# What Are Some Good MMA Documentaries ?



## KingOfWrestling (Dec 3, 2012)

I just watched Fightville with Dustin Poirier and i thought it was an alright doc. So i was wondering what documentaries would you guys recommend ?


----------



## OU (Sep 26, 2012)

Driven is the name of Jens Pulver's. It's very, very raw. Worth the watch IMO. It was on Netflix last I checked. I know you can buy it on Vudu, I did when it first came out.


----------



## Purgetheweak (Apr 23, 2012)

Renzo Gracie: Legacy
Choke (It's about Rickson)


----------



## kantowrestler (Jun 6, 2009)

The Smashing Machine is a pretty good documentary. Also the UFC produced documentary about Royce is pretty good. But I would definaltley recommend Smashing Machine.


----------



## locnott (Apr 1, 2009)

I agree on "the smashing machine" I think it's the best I have seen, it's been a while, I might have to watch it again.
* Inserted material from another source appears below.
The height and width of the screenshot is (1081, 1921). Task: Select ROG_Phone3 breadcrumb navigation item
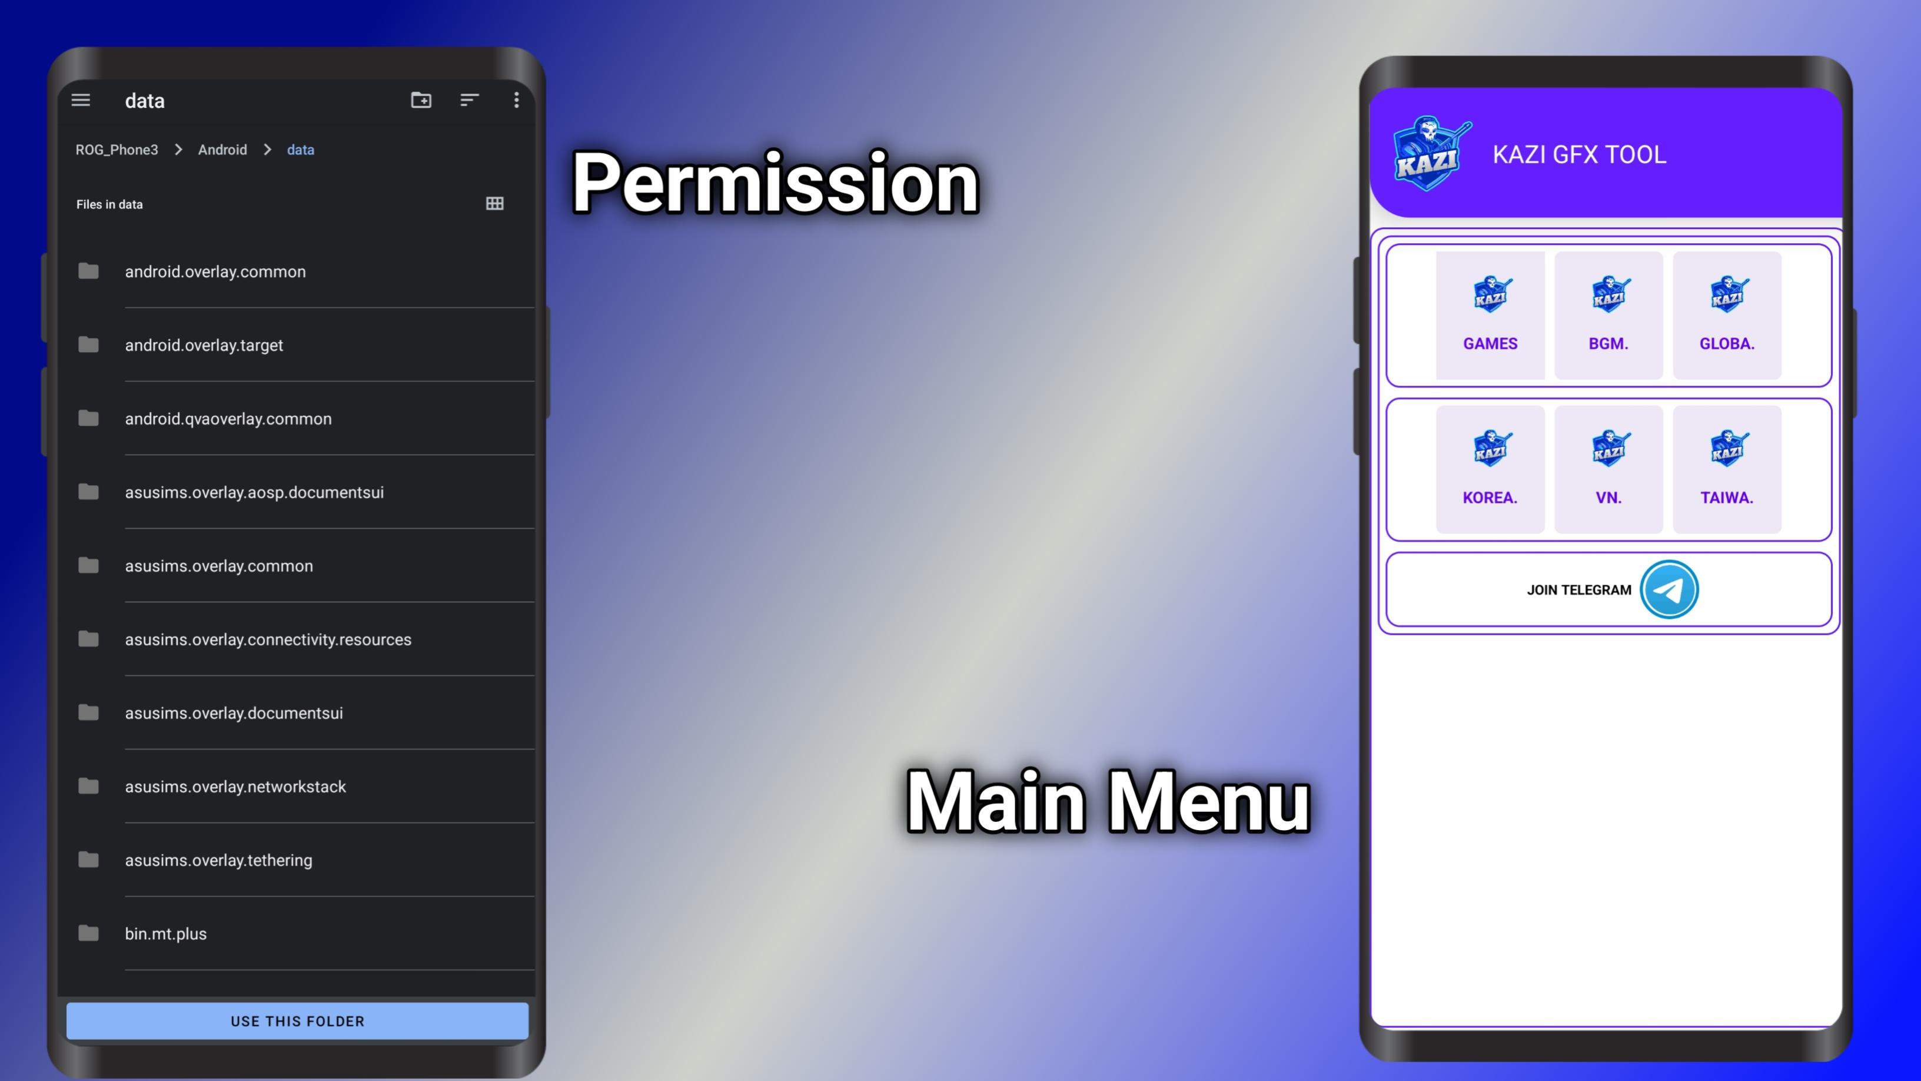[116, 149]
Sent from my iPhone using Verticalsports.com App


----------



## WestCoastPoutin (Feb 27, 2007)

Pride Decade.

I think you can watch the whole thing on youtube.


----------



## kantowrestler (Jun 6, 2009)

Those were the days


----------



## TuNguyen (Dec 15, 2012)

Great recommendation, thanks guys!


----------



## kantowrestler (Jun 6, 2009)

That they definaltey are.


----------